Raw records:
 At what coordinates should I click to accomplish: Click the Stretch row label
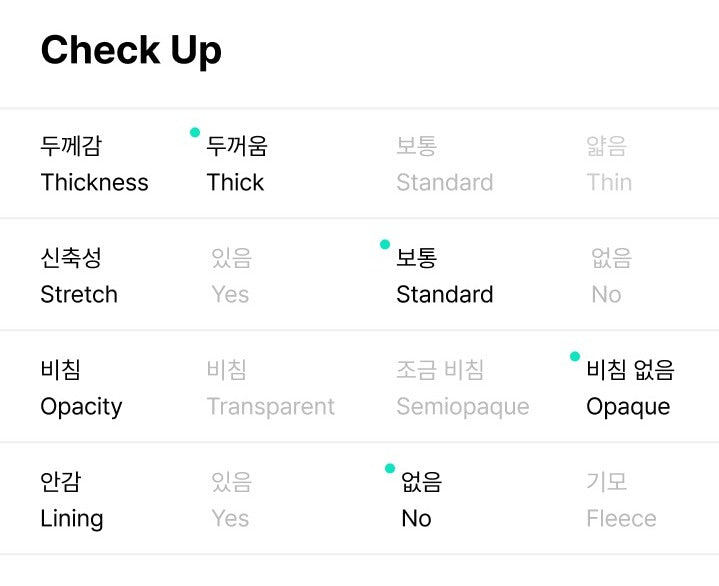[x=79, y=277]
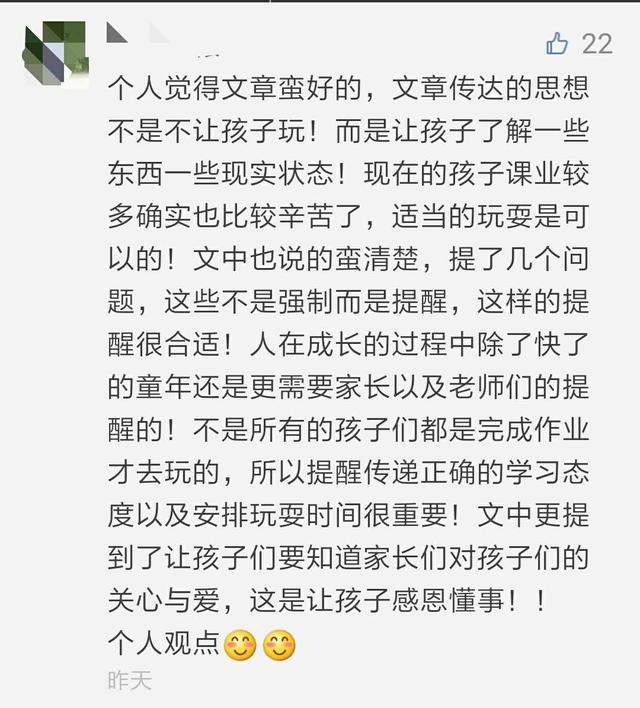640x708 pixels.
Task: Click the second blushing smiley emoji
Action: [x=280, y=645]
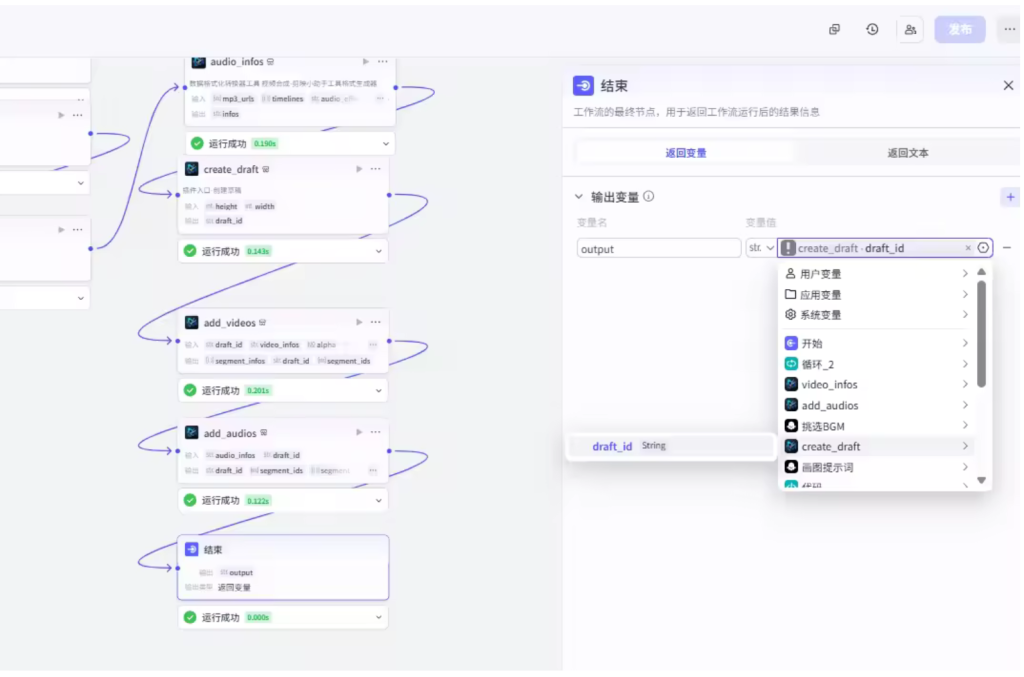Open the add_videos node more options menu
1024x677 pixels.
click(x=376, y=322)
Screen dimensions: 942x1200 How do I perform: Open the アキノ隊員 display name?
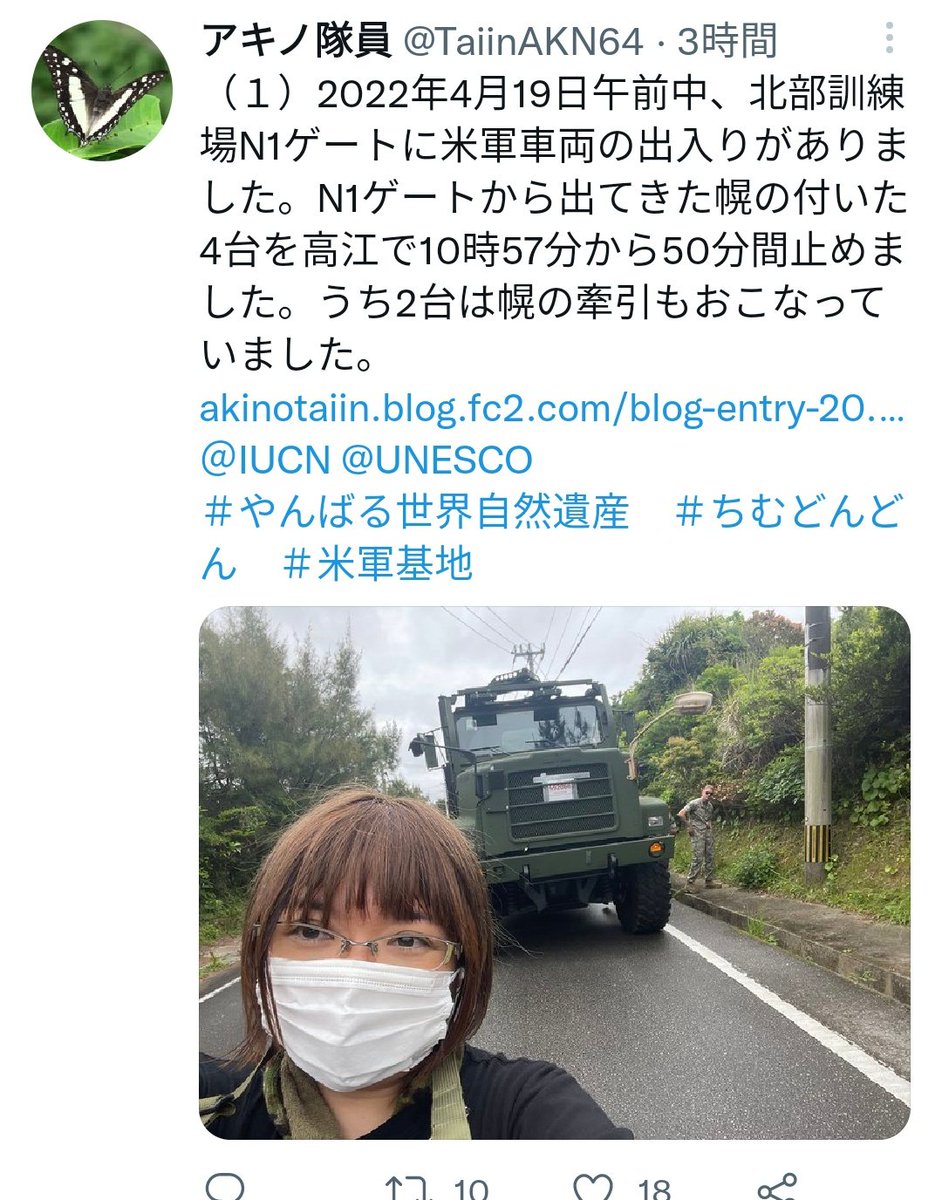(x=294, y=41)

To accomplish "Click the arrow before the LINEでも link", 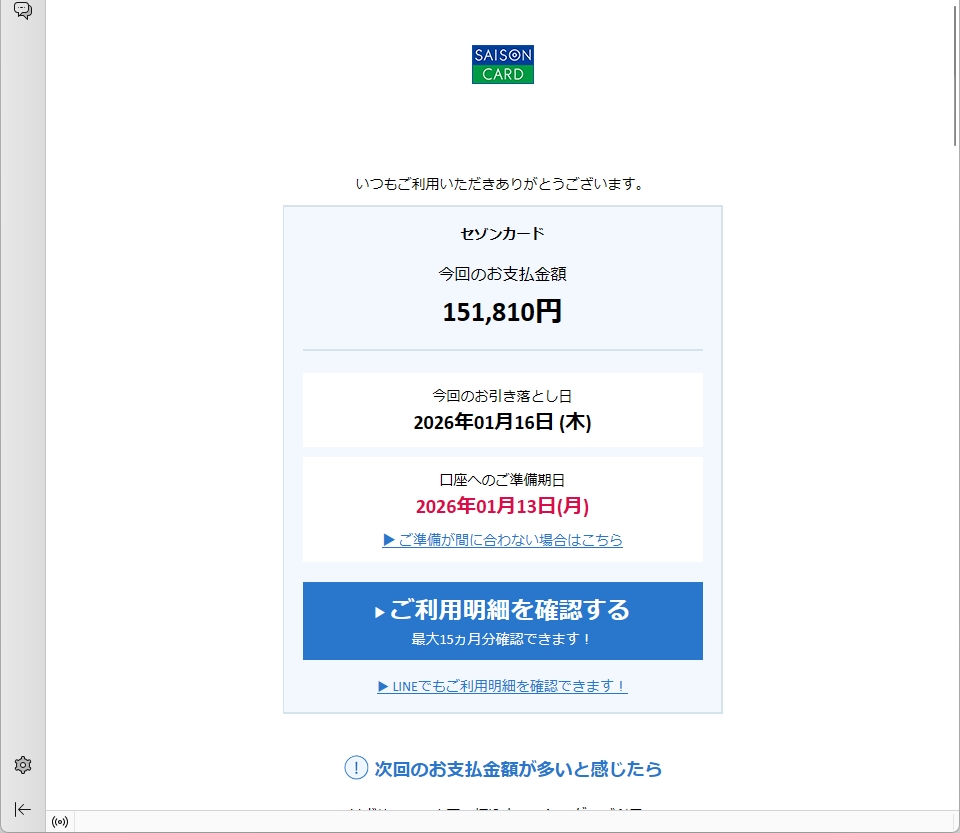I will pos(383,686).
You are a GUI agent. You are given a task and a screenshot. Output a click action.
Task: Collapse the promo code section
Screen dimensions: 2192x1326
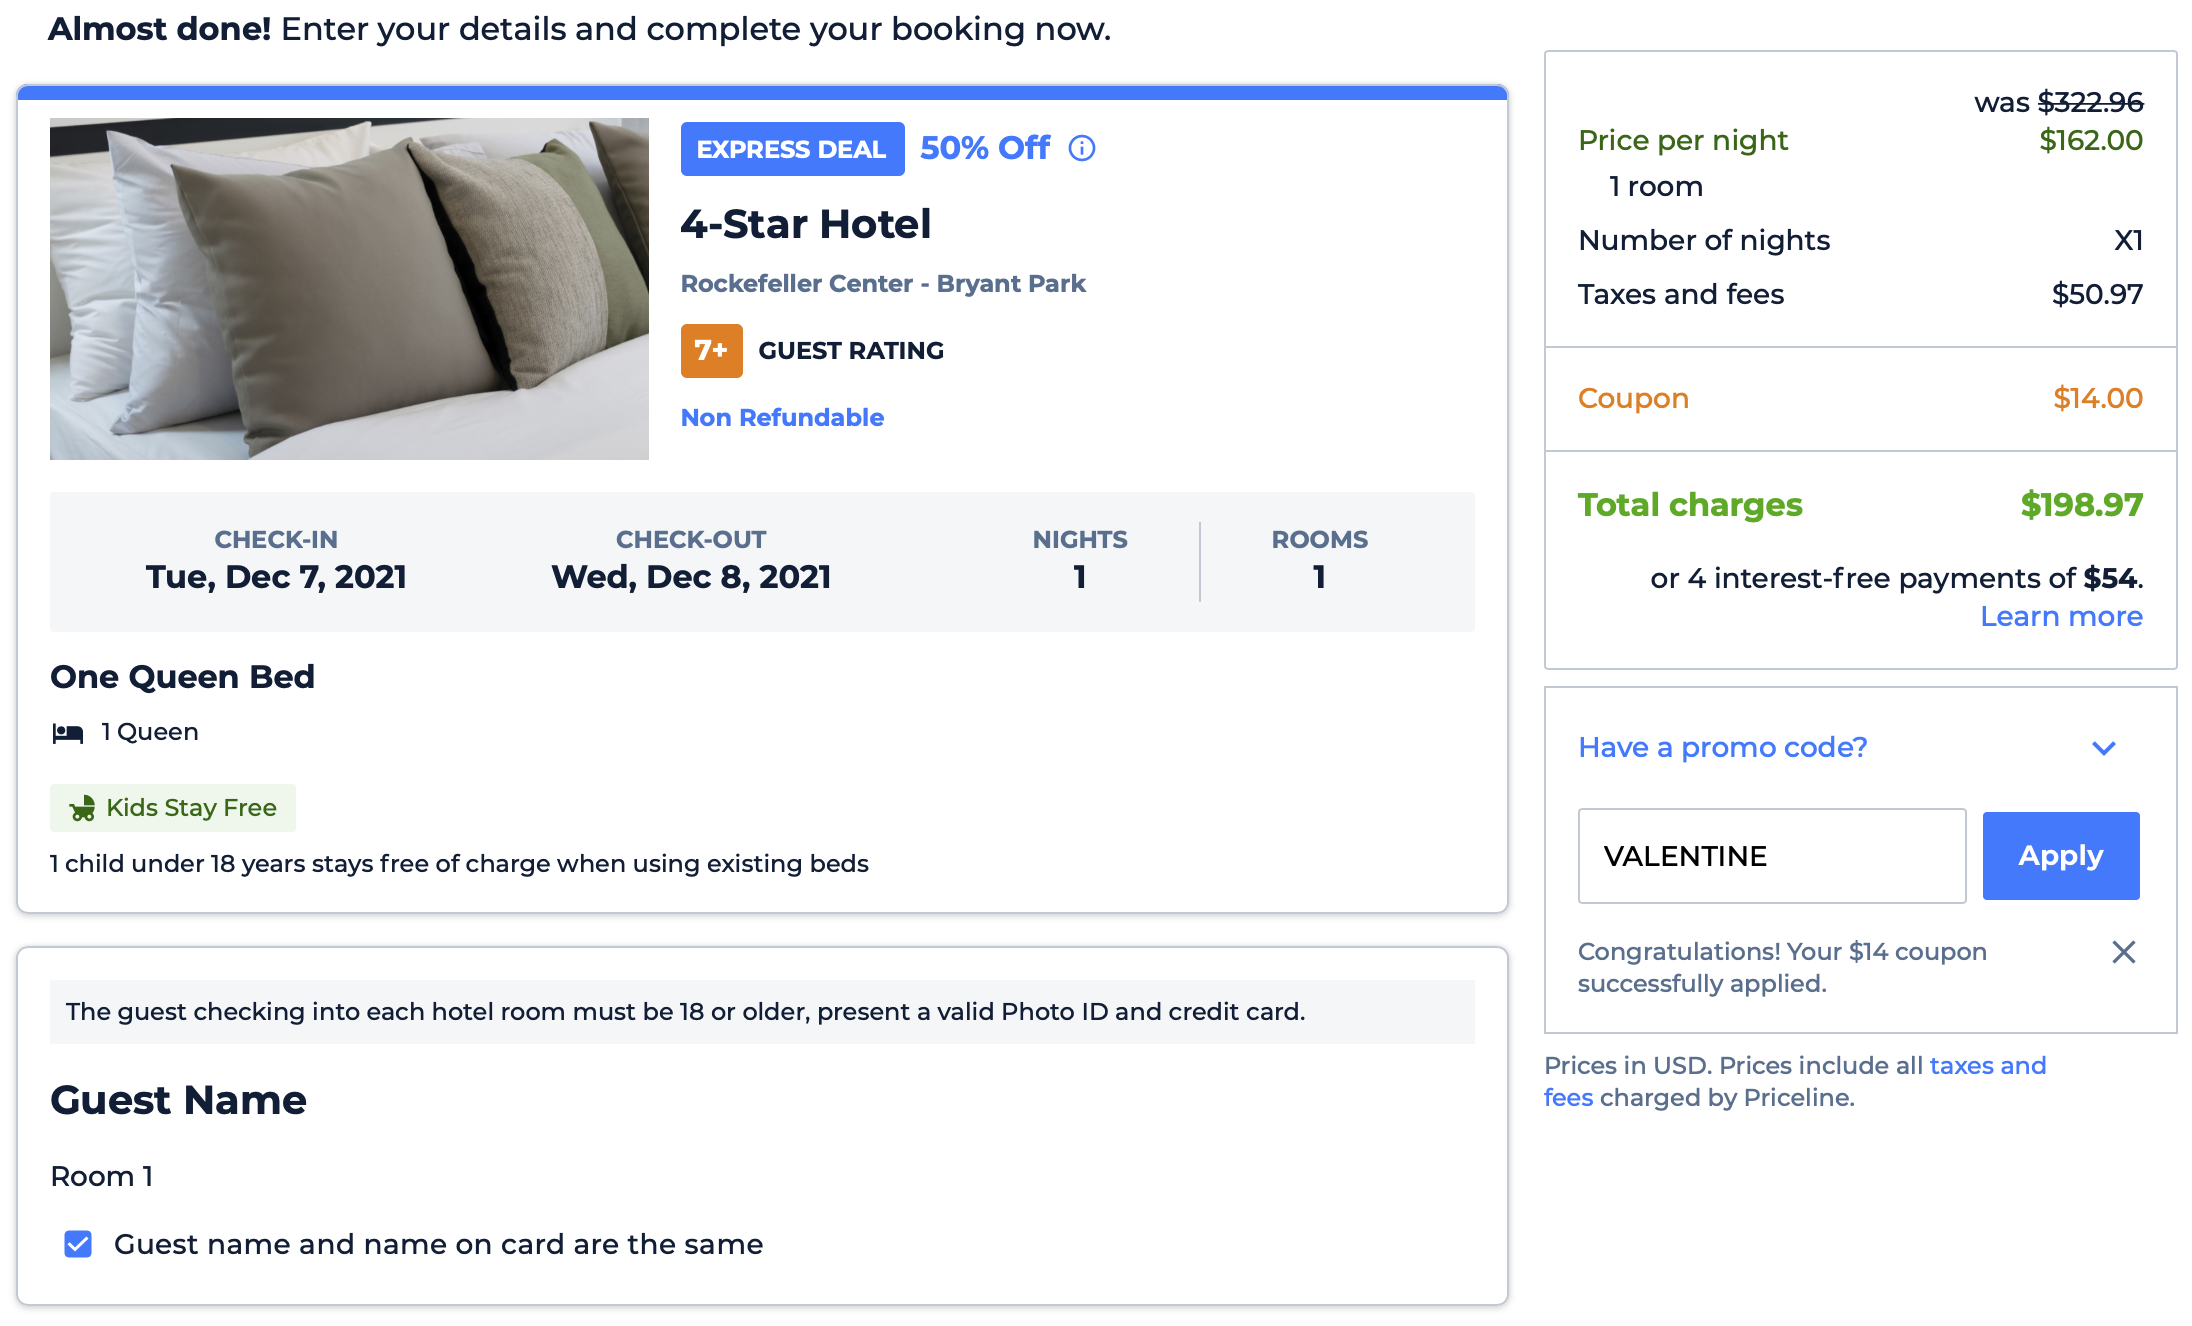(x=2105, y=747)
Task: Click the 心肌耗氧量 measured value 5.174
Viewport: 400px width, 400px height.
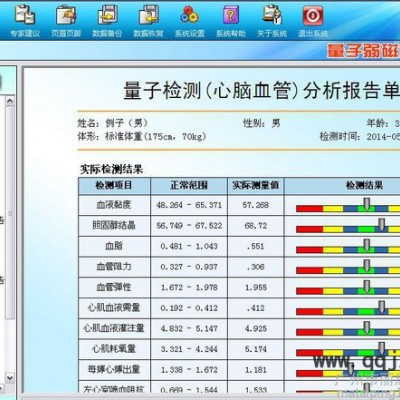Action: pos(256,349)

**INSTRUCTION:**
Rewrite the records from the start through the line that contains "click(x=376, y=322)", with "Stretch" switched to "Shrink" and nothing else altered. Omit the pictures.

**PROBLEM SOLUTION:**
 At what coordinates should I click to accomplish: Click the Shrink row label
[x=79, y=277]
640x708 pixels.
Task: Click the second blushing smiley emoji
Action: [x=280, y=645]
Open the add_videos node more options menu
1024x677 pixels.
click(x=376, y=322)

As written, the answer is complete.